> [Task brief]:
The stretch wanted below opens at the line containing "Savoie (312, 716)" and closes at the line containing "Weather Observations Website (29, 2411)". Please return it exactly, with no other lines.
══════
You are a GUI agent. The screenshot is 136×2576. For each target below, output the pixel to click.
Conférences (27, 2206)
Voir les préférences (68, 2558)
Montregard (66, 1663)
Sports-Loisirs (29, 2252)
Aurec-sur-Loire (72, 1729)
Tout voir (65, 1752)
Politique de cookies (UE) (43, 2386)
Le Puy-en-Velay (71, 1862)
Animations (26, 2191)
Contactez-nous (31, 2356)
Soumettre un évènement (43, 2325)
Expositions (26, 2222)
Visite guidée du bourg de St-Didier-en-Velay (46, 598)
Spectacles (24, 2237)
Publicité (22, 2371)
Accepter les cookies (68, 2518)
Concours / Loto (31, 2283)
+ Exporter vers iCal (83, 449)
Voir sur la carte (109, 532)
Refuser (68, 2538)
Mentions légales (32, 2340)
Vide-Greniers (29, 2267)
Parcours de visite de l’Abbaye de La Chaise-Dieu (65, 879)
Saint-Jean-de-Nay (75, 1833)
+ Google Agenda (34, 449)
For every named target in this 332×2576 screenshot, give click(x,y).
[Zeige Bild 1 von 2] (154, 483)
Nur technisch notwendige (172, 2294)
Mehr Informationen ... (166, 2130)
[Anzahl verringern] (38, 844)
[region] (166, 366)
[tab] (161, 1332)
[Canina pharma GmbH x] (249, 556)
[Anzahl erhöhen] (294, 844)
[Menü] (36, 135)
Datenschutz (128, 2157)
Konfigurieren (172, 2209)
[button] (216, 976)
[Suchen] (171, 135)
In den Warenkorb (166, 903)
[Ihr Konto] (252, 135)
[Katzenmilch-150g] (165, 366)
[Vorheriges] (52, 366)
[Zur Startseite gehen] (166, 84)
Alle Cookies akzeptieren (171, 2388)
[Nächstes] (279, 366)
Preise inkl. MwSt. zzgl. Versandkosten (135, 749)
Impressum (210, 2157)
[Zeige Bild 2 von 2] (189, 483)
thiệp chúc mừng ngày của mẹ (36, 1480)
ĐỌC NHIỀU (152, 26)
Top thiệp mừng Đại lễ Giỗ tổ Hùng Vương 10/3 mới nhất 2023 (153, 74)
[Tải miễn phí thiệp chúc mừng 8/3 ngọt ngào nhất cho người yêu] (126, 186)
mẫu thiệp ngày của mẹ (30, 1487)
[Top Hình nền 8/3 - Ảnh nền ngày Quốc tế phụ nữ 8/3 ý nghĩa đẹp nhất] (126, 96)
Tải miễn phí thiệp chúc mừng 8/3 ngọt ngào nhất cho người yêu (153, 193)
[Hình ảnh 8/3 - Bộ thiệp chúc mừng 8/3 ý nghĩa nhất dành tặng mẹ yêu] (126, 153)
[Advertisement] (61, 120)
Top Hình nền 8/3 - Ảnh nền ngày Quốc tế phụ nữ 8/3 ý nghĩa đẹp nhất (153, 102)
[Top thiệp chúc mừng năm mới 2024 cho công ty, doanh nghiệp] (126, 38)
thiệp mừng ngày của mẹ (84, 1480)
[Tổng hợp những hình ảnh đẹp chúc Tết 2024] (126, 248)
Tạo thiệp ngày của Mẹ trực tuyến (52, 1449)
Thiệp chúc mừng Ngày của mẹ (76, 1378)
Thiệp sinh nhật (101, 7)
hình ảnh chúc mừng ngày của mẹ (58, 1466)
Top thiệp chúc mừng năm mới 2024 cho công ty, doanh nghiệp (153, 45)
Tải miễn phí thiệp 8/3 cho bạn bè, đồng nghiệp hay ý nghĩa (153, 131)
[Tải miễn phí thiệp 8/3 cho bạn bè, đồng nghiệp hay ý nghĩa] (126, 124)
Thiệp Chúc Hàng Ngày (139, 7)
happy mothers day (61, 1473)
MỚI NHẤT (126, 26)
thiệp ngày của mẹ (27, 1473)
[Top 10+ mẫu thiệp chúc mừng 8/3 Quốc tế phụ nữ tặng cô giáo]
══════
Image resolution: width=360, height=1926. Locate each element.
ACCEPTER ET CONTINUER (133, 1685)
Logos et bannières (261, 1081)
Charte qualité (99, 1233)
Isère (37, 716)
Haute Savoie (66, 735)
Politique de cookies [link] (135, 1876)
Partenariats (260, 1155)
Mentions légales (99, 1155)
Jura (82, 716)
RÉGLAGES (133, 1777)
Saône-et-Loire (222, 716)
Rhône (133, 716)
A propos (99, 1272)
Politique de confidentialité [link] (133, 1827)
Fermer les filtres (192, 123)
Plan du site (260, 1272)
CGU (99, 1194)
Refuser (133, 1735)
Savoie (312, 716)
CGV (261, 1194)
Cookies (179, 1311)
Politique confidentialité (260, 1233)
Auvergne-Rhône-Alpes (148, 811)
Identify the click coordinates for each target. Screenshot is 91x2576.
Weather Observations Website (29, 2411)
══════
> [Response to this exercise]:
Savoie (312, 716)
CGV (261, 1194)
Cookies (179, 1311)
Politique confidentialité (260, 1233)
Auvergne-Rhône-Alpes (148, 811)
Identify the click coordinates for each target. Screenshot is 91x2576.
Weather Observations Website (29, 2411)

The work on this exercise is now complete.